Andrée Fortin, de son côté, a observé que la ville y apparaît comme un lieu choisi surtout par des jeunes couples sans enfants. Ceux-ci préfèrent s’ installer en banlieue lorsque vient le temps de fonder une famille. Le cinéma présente souvent les enfants qui habitent en ville comme des jeunes malheureux, victimes de problèmes de violence, de pauvreté, d’alcoolisme ou d’autres situations défavorables. La banlieue est au contraire proposée comme un lieu d’épanouissement et d’avenir souriant. Même si les enfants n’y sont pas nécessairement heureux, ils ne manquent jamais de rien dans ces films. Plus récemment, Fortin est revenue sur le thème de la famille au cinéma2s.

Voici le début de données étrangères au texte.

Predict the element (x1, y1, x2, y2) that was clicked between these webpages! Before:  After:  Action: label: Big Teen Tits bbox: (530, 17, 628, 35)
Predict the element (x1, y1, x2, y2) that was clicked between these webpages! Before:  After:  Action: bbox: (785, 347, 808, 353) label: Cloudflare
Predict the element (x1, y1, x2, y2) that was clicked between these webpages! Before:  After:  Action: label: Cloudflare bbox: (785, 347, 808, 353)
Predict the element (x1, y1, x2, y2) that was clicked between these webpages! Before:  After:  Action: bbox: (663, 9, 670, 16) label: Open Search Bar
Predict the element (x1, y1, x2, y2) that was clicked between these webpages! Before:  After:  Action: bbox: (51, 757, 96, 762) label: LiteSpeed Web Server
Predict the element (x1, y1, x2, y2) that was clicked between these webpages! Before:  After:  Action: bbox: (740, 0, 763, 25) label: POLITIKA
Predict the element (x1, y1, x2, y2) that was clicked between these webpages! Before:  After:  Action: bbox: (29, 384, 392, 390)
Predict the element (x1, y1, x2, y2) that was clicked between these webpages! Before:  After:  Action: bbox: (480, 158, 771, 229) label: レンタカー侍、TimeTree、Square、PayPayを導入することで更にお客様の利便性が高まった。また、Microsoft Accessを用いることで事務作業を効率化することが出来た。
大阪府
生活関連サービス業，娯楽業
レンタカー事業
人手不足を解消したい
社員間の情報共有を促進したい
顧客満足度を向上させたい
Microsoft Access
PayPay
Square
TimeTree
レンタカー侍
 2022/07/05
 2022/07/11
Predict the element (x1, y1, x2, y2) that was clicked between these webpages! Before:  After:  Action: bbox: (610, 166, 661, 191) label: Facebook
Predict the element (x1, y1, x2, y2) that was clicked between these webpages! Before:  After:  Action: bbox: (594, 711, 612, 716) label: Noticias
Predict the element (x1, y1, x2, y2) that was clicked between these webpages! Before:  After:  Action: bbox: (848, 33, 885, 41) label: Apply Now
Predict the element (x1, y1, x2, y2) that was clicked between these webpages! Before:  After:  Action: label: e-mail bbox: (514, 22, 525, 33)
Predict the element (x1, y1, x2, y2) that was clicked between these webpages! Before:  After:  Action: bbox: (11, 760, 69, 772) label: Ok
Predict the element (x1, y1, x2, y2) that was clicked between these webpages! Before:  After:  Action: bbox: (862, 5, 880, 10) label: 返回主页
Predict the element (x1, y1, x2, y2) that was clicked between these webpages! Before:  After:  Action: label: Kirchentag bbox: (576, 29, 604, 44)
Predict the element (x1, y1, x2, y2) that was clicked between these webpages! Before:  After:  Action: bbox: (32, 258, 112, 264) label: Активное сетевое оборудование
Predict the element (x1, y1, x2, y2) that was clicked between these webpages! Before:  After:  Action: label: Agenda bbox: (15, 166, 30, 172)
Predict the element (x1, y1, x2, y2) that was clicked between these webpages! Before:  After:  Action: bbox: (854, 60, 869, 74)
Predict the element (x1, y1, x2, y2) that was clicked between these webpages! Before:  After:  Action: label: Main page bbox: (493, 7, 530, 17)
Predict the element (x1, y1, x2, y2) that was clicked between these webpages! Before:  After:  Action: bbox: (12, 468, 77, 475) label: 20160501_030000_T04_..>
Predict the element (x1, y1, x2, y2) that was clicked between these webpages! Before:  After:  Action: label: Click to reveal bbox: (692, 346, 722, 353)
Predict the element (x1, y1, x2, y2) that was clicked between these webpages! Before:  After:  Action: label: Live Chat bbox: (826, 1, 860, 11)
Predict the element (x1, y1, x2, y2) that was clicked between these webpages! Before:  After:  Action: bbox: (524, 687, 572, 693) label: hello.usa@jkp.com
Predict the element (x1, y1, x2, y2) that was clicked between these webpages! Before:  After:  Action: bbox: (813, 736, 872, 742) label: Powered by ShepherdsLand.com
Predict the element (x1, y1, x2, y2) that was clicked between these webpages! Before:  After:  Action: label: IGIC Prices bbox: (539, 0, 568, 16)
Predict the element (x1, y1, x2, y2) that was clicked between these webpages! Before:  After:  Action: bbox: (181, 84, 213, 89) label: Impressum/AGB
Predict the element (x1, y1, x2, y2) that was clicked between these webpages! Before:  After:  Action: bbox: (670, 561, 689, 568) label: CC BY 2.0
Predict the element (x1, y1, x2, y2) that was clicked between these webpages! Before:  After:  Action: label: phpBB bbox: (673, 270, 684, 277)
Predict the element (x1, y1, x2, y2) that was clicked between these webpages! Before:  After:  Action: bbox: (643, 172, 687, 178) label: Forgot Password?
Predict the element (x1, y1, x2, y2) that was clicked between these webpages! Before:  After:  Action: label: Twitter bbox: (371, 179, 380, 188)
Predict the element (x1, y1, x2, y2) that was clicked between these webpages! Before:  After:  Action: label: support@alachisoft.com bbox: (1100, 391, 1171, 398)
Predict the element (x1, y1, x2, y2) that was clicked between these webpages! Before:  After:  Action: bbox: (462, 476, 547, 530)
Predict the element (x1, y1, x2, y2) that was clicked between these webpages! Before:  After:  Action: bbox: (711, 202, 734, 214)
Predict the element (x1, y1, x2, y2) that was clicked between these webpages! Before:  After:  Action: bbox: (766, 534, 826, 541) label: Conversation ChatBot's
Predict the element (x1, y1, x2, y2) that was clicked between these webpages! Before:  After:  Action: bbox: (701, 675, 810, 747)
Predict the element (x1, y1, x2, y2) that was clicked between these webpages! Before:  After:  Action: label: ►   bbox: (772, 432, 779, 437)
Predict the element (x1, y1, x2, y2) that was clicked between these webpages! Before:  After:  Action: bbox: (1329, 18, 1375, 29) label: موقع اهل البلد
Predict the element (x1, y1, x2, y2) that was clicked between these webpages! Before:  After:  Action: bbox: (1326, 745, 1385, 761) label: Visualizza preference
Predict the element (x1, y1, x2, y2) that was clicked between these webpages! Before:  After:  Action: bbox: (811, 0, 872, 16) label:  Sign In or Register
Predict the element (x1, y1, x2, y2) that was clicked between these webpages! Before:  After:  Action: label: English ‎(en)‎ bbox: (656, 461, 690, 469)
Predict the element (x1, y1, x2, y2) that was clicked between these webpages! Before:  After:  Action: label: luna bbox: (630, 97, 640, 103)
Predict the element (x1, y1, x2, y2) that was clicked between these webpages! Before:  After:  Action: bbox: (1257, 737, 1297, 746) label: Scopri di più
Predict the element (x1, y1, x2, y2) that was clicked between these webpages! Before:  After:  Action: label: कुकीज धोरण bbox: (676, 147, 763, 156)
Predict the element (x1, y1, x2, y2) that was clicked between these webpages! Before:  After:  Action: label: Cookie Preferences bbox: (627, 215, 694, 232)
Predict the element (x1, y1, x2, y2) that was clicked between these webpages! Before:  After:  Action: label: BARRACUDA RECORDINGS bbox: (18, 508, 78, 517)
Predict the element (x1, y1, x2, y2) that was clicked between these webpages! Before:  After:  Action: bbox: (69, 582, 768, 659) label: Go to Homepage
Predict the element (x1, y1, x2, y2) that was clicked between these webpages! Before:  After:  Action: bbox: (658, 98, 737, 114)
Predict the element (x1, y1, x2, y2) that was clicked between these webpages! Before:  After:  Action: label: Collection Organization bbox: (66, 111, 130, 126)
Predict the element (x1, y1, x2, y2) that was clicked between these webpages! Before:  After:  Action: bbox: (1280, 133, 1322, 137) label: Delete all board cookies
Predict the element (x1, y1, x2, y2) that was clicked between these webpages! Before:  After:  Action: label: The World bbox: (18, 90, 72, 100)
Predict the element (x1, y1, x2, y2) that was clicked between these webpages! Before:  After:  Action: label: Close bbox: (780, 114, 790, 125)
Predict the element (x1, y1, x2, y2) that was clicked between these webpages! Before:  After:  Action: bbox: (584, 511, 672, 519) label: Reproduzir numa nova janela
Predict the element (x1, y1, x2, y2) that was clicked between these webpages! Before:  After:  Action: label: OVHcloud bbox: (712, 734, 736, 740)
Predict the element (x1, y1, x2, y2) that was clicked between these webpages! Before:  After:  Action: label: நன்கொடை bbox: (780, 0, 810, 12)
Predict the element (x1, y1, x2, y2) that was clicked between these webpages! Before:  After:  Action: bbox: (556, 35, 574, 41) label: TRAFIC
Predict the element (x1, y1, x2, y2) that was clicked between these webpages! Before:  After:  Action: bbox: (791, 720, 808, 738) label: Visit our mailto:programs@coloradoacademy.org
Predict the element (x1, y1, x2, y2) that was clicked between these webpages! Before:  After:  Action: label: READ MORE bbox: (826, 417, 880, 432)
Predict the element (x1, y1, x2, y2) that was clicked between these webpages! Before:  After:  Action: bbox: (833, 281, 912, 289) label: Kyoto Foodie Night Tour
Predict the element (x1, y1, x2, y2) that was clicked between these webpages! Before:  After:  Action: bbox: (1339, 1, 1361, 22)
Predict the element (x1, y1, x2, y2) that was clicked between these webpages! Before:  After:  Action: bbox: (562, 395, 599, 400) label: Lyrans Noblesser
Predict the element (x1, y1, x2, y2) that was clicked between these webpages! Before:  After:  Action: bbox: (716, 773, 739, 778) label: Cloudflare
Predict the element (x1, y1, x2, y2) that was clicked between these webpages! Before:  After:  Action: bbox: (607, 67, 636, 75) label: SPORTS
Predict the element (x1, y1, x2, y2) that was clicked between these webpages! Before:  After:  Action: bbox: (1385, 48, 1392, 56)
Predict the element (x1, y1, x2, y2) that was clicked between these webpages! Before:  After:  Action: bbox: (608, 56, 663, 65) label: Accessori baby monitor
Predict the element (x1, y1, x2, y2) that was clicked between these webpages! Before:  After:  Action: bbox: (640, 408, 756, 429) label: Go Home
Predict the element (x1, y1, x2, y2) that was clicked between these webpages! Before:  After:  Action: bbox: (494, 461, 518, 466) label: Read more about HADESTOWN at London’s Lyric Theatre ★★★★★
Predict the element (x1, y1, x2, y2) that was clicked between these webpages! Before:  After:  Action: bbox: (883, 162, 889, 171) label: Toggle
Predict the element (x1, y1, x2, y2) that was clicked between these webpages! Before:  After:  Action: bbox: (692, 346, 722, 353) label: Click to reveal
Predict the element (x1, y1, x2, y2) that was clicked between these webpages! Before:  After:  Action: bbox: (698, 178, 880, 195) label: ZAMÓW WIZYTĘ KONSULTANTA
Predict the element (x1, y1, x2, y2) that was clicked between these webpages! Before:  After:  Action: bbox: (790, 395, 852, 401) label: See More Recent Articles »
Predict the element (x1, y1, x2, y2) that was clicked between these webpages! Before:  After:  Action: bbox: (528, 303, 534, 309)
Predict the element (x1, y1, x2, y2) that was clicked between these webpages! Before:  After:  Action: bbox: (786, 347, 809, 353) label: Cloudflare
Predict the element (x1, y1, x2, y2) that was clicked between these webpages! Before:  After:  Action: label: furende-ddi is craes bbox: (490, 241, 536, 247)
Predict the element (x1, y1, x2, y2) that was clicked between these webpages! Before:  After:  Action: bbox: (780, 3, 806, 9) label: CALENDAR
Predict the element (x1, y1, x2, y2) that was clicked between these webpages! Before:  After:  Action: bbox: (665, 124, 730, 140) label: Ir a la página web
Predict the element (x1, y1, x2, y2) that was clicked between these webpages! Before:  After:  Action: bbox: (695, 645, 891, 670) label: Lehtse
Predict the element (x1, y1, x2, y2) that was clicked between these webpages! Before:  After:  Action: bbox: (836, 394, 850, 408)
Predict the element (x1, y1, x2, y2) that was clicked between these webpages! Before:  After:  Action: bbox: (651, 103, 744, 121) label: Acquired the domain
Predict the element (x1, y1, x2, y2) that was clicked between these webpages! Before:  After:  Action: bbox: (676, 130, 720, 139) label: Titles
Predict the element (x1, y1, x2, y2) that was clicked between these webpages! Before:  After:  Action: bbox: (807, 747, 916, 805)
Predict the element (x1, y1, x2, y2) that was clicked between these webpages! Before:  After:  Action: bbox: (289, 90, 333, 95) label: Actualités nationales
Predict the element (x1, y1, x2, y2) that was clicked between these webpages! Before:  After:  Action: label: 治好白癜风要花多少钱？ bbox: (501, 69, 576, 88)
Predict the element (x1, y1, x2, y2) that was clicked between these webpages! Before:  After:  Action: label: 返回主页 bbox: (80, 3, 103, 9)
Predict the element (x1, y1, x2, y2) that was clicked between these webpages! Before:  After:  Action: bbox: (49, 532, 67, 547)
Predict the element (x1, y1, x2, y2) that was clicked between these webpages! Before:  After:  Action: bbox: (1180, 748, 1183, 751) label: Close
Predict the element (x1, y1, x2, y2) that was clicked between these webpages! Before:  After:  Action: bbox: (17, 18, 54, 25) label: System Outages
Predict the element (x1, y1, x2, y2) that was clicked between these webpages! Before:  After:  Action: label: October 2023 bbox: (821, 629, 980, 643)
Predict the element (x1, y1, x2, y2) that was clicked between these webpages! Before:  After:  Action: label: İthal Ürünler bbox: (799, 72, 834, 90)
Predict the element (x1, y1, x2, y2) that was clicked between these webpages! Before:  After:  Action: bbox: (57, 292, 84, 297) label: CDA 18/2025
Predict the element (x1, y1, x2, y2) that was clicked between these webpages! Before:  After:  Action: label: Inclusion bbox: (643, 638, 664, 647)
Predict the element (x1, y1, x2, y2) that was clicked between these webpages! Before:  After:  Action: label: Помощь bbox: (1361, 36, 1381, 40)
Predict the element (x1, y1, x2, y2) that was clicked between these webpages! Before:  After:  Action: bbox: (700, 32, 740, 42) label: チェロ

Son corpus s’étend de 1966 à 2013. Fortin désire étudier les permanences et les inflexions des relations familiales telles qu’on peut les repérer dans le cinéma québécois. Les films montrent surtout des conflits entre les parents et leurs enfants, que ces derniers soient jeunes ou adultes. En effet, le père a beaucoup d’ attentes envers son fils, attentes qui ne se réalisent que rarement. Le silence entre la mère et sa fille crée de nombreuses tensions qui mènent souvent à la maladie mentale. La monoparentalité est particulièrement présente dans les films québécois et lorsque les parents sont encore ensemble au début du film, ils seront bien souvent séparés avant la fin du récit. La monoparentalité n’est pas vécue de la même manière par la mère ou le père: la première a choisi ou du moins assume sa situation, le second est bien souvent dépassé par celle-ci. Ce qu’ il y a de plus fort dans les films québécois, selon Fortin, ce sont les fratries qui, malgré les mésententes, ne se brisent pas. La plupart des films adoptent le point de vue de l’ enfant, devenu bien souvent adulte au moment où se déroule l’ action, et cet enfant cherche son identité par les relations qu’ il entretient avec ses parents. Malheureusement, peu de transmission entre les générations : chaque individu devra créer sa propre identité.